Learn about the role of simulation in artificial intelligence (AI), machine learning (ML), and deep learning applications and how Ansys is integrating AI and ML into simulation software.

Benefits of Combining Artificial Intelligence and Simulation


Accelerate Speed and Accuracy

Ansys is using AI/ML methods to automatically find the simulation parameters to improve speed and accuracy simultaneously.

Augment Simulation

AI/ML can accelerate chip thermal solutions and develop a fluids solver that combines high-fidelity solutions in local regions with ML methods in coarse regions. 

Gain Business Intelligence

Drive business intelligence decisions such as compute resource prediction needs for Ansys simulation solvers. 

Optimize Design Space Exploration

AI/ML can guide early product optimization efforts to help engineers quickly find the best design space based on thousands of parameters. 

Accelerate Machine Learning with Simulation

Learn how Ansys Fluent can make effective use artificial intelligence (AI) to improve performance without compromising accuracy.
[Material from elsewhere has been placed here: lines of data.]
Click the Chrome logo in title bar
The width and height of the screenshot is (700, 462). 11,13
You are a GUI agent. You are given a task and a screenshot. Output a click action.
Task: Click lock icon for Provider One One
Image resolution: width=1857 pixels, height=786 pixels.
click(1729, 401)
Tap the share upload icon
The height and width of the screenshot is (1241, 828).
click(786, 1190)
Initial results show an 86X speedup.

Michael P. Brenner is the Michael F. Cronin Professor of Applied Mathematics & Applied Physics and a Professor of Physics at Harvard University. Brenner is also a Research Scientist at Google Research. He presents an overview of his work with Ansys and Google Research in “Machine Learning Convective Discretizations through User-Defined Functions in Fluent.”

Engineering Simulation Applications for Artificial Intelligence 

AI/ML technology is applied successfully to numerous industries, such as natural language understanding for smart agents, sentiment analysis on social media, algorithmic trading in finance, drug discovery, and recommendation engines for electronic commerce.

People are often unaware of the role AI/ML plays in simulation engineering. In fact, AI/ML applies to simulation engineering and is critical to disrupting and promoting customer productivity. Advanced simulation technology, enhanced with AI/ML, is underpinning the engineering design process.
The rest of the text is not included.